Hakkın, hukukun, adaletin, anayasanın üstünlüğüne ortaklaşa karar verip gereğini yapmak, çağdaş demokrasilerin gereğine göre hareket etmek yine bilimsel ve çağdaş değerlerle yönetilme ve yaşama isteği yine bir Siyasal, hukuki DİYALOJİDİR. Çünkü millet iradesi ile oluşmuştur. Devleti, ülkeyi, toplumu, aileyi… İlgilendiren her konuda diyalog ve diyaloji ile davranabilmek, akıl ve bilimden ayrılmamak çağdaş toplumların temel karakteristiğidir.

Peki, Monoloji nedir?

Monoloji ise; varılacak bir karar, takıp edilecek bir yol, ulaşılacak bir sonuç ya da değiştirilecek bir tutum ve politikalar için, diyalog karşılıklı etkileşim ve ortak akıl yokluğudur. Tek sesliliktir. Her konu ve her alanda tek bir otoritenin söz hakkı olmasıdır Zaten ortak akıl ve bilim olmadan toplumsal ortak çıkarları doğru saptamak ve koruyabilmek de çok zordur. MONOLOJİ, her türlü karar ve yönetim süreçlerine paydaşların katılmaması tek kişilik akılla ve buyruklarla yönetme anlamına gelir.
Paydaşların diyalog, etkileşim ve kararlara katılma hakları yoktur. Onların görevi koşulsuz ve sorgulamasız İTAAT demektir. En uygun paydaş en iyi itaat edendir. Bu paydaşlar aile bireyi, parti üyesi, iş ortağı, işçi, cemaat müridi, yurttaş olabilirler.
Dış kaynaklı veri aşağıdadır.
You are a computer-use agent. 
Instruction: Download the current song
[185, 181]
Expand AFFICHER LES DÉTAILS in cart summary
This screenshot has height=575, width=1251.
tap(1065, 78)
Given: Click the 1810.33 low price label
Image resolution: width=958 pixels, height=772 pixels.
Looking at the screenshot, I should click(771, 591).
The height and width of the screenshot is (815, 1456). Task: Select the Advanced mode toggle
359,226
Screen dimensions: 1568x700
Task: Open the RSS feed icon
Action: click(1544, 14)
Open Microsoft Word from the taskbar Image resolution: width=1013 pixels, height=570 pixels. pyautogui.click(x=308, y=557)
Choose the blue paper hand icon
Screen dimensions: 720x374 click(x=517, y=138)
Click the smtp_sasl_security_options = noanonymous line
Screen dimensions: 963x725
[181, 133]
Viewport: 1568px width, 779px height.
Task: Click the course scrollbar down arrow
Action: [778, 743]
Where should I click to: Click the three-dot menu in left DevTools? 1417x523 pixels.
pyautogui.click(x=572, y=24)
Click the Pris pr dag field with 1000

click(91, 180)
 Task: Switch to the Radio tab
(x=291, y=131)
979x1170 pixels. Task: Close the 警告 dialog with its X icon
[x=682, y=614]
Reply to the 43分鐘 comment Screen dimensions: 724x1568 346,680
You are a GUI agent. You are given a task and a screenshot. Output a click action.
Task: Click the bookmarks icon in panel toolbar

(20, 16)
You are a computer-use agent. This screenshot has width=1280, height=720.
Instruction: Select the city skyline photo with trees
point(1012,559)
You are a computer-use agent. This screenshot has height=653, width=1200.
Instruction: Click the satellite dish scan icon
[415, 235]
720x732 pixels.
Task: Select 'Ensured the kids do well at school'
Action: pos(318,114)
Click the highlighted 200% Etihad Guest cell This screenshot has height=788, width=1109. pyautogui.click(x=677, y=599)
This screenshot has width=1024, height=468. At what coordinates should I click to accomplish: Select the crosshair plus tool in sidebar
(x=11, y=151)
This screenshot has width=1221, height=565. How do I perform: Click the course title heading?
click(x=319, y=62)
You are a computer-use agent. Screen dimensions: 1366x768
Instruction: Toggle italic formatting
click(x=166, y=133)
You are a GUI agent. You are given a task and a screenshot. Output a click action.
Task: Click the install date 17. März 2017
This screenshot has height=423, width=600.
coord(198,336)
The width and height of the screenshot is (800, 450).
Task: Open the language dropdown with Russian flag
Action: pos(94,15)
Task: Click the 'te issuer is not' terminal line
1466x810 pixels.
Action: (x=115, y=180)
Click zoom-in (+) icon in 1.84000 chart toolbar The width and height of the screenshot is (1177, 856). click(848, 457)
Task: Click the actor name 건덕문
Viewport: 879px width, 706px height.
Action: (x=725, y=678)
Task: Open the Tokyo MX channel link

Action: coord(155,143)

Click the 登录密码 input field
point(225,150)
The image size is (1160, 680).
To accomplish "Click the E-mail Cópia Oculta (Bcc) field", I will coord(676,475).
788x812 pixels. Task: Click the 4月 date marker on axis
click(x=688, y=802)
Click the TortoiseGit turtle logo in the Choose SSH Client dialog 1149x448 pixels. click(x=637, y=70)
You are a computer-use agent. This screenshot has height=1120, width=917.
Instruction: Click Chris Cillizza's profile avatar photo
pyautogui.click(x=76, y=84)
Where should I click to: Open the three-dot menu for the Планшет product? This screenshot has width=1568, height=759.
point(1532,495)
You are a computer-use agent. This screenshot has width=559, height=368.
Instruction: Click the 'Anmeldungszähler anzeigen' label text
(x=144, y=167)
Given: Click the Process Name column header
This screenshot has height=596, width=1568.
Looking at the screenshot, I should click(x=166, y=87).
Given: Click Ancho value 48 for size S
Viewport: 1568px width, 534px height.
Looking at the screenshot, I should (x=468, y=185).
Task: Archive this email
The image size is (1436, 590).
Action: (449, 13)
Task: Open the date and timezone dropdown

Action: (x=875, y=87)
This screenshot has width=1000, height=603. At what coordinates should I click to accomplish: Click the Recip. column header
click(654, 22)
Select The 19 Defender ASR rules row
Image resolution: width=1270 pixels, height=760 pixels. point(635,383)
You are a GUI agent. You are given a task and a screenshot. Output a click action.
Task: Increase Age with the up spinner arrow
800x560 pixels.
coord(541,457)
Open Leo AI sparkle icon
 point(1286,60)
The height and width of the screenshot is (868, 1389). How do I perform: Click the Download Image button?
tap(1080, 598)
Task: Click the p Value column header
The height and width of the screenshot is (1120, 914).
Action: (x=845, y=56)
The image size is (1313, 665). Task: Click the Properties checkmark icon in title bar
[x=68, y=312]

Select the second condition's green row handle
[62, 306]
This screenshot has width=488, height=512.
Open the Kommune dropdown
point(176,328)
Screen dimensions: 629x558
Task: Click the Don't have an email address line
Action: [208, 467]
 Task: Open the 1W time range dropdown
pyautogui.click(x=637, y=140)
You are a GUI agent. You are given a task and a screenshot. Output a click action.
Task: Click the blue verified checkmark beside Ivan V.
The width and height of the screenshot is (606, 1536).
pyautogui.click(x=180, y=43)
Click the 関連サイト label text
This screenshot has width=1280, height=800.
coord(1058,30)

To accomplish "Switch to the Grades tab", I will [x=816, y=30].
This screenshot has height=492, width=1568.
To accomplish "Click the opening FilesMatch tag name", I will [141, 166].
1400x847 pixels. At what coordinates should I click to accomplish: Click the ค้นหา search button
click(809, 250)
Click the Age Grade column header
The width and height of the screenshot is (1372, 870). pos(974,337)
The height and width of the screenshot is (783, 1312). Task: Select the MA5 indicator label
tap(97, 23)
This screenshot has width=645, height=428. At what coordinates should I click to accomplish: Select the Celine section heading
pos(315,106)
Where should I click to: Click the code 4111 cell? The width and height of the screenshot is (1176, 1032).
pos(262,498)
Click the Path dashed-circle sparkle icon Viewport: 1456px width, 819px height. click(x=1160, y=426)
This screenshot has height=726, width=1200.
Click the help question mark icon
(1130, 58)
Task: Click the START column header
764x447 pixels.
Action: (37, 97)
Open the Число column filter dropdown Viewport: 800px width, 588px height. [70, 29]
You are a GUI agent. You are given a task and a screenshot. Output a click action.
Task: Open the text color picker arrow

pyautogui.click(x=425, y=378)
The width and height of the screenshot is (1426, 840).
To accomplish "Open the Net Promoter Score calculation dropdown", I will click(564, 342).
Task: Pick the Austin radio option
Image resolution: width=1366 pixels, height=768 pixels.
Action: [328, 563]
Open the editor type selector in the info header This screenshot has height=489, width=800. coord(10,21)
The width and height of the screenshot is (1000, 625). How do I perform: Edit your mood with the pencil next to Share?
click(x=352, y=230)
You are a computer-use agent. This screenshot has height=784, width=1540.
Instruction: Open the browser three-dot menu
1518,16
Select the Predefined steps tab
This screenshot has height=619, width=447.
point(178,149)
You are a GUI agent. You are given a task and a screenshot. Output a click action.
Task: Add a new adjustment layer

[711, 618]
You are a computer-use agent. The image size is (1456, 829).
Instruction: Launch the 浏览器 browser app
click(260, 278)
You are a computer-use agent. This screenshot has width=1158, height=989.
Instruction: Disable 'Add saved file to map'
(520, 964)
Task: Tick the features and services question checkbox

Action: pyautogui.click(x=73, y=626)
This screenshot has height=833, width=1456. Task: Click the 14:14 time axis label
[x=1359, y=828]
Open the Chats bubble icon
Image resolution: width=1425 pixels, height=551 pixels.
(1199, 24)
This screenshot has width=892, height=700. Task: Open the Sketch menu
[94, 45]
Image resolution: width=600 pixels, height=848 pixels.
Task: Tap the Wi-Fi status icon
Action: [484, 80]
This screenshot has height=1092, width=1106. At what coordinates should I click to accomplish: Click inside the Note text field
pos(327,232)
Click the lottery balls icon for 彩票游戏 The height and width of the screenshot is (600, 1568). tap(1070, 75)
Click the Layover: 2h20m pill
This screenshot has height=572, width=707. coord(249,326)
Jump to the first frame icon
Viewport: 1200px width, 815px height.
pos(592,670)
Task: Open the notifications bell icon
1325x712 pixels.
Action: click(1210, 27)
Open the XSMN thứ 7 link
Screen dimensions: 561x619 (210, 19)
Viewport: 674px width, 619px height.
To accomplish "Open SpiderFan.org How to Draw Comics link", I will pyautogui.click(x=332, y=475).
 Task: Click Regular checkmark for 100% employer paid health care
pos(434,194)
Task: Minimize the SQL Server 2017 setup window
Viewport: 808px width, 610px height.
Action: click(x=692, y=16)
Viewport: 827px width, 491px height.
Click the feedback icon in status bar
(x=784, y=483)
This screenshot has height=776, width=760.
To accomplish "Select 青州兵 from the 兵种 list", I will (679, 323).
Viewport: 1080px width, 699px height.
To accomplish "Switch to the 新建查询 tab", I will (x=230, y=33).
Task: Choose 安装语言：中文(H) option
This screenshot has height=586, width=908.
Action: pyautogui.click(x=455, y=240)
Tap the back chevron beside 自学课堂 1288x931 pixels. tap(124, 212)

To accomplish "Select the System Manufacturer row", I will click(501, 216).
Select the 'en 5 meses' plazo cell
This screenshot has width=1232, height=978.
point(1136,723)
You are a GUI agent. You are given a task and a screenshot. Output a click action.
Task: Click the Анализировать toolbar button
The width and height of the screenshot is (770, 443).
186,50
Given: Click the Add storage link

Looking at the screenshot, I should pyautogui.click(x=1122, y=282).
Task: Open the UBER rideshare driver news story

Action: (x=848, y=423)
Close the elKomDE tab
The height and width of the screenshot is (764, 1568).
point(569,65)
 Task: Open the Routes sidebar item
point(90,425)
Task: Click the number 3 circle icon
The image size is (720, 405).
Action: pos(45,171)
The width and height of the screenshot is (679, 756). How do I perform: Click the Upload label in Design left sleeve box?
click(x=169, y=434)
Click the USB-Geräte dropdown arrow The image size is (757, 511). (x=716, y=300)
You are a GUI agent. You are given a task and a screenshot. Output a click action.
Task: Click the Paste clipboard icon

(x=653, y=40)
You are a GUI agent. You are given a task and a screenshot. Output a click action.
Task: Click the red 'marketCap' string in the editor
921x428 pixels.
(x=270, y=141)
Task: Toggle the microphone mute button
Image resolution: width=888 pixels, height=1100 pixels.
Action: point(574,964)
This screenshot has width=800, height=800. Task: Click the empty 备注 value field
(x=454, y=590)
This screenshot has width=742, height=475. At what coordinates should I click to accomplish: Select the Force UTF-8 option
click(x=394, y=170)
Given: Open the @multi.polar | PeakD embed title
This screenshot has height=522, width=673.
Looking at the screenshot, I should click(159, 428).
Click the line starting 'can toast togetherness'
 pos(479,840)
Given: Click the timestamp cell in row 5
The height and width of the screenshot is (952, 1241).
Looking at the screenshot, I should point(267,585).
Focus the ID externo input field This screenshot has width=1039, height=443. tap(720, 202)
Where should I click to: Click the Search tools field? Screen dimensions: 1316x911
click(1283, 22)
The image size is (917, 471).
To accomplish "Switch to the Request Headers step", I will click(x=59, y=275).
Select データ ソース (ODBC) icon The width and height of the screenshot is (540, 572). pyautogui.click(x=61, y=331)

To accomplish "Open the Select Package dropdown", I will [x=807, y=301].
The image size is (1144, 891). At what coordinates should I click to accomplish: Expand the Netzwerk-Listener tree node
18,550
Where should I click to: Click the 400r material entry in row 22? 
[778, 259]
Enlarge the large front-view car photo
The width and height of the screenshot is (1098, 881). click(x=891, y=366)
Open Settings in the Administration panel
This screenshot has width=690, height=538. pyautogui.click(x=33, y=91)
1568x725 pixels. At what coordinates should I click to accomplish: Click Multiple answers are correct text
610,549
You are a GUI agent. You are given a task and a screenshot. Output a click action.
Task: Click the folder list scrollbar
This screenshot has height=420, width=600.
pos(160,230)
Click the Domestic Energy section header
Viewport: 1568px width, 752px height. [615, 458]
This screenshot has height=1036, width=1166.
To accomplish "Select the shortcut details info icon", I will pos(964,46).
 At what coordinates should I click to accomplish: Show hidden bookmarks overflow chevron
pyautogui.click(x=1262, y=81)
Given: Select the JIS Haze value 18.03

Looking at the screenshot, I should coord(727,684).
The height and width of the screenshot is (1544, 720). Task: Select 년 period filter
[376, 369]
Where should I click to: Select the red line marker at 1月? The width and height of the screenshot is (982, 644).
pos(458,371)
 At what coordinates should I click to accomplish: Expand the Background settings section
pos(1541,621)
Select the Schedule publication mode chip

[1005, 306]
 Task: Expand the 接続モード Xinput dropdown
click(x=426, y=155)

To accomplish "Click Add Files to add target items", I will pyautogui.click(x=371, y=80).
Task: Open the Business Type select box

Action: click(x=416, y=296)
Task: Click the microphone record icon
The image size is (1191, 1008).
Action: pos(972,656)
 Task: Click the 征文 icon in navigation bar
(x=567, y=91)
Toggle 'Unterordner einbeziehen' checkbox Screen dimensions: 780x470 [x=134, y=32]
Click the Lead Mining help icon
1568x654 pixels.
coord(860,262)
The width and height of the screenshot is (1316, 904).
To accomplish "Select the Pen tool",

Bazı monolojik yönetim örnekleri var mıdır?

Örneğin monolojik anlayışa, feodal, geleneksel, teokratik ve günümüz yönetimlerinde şu örnekler verilebilir.
• Feodal derebeylerin, ağaların yönettikleri serflere ve kölelere olan buyruklar birer monolojik örnektir. Bu rejimlerde hak, hukuk, adalet değil, en güçlünün buyruğu ve yasası geçerlidir.
• Anaerkil toplumlarda annelerin, ataerkil toplumlarda babaların, erkek egemen toplumlarda erkeklerin tek yanlı olarak hükmetme istekleri birer monolojik baskıdır.

Tek doğru, kim egemense onun doğrusudur.

• Orta Çağ Avrupa’sındaki kiliselerin ve ruhban sınıfının engizisyon işkenceleri, kralların, sultanların, padişahların evlatlarını, babalarını ve kardeşlerini yargısız infazları, Osmanlı yönetimindeki bazı müftüler ve şeyhülislâmların padişah emrine uyarak Türkmen Alevilerin katline fetva yazmaları tarihsel kıyıcı monolojilere örnektir.

• Günümüzdeki bazı dinsel tarikat ve cemaat önderlerinin insan aklını ve özgür iradesini yok sayarak ” mürşit yanında mürit, gassal önünde meyyit ” diyerek sorgulanamaz ve karşı konulamaz buyruklarla kendi cemaat üyelerini ekonomik, sosyal ve cinsel yönden istismar etmeleri yine tipik monoloji örnekleridir. 20.Yüzyılın ve günümüzün otoriter, totaliter, faşist devletleri ve çağımızdaki otoriter yönetim örnekleri tipik monolojik iktidar biçimleridir.

Toplumlar gelişip uygarlaştıkça, hak, hukuk adalet, demokrasi, çoğulculuk, en önemlisi de akıl ve bilim toplumsal yaşama egemen oldukça monologlar yerlerini diyaloglara, monolojiler yerlerini diyalojilere, buyruk ve fermanlar da yerlerini anayasalara ve yasalar karşısında eşit yurttaşlığa bırakmaktadır.

Genelde günümüzün bazı Uzakdoğu, Güney Amerika ve özellikle de Ortadoğu’daki İslam ülkelerinde, ailede, inançta, gündelik yaşamda, her türlü örgütlenme, sivil toplum örgütleri ve devlet yönetimlerinde tek yönlü monolojik bir egemenlik devam etmektedir.

Peki başta aile olmak üzere, Türkiye’nin her kademesindeki toplumsal yapı, örgütlenme ve yönetim anlayışının da ne yazık ki çoğunlukla monolojik bir karakter gösterdiği inkâr edilemezdir. Ne yazık ki toplumsal ve siyasî zihniyette de bu istikamette gelişmeler devam etmektedir.
Çözüm; özgür aklın, çağdaş bilimim, çağdaş ve çoğulcu demokrasinin, anayasaya , hukukun üstünlüğüne, güçler ayrığına dayalı eşit yurttaşlık anlayışı ile yönetilen parlamenter sisteme geri dönmektir. Bu yol da tam anlamıyla ATATÜRKÇÜLÜK YOLUDUR.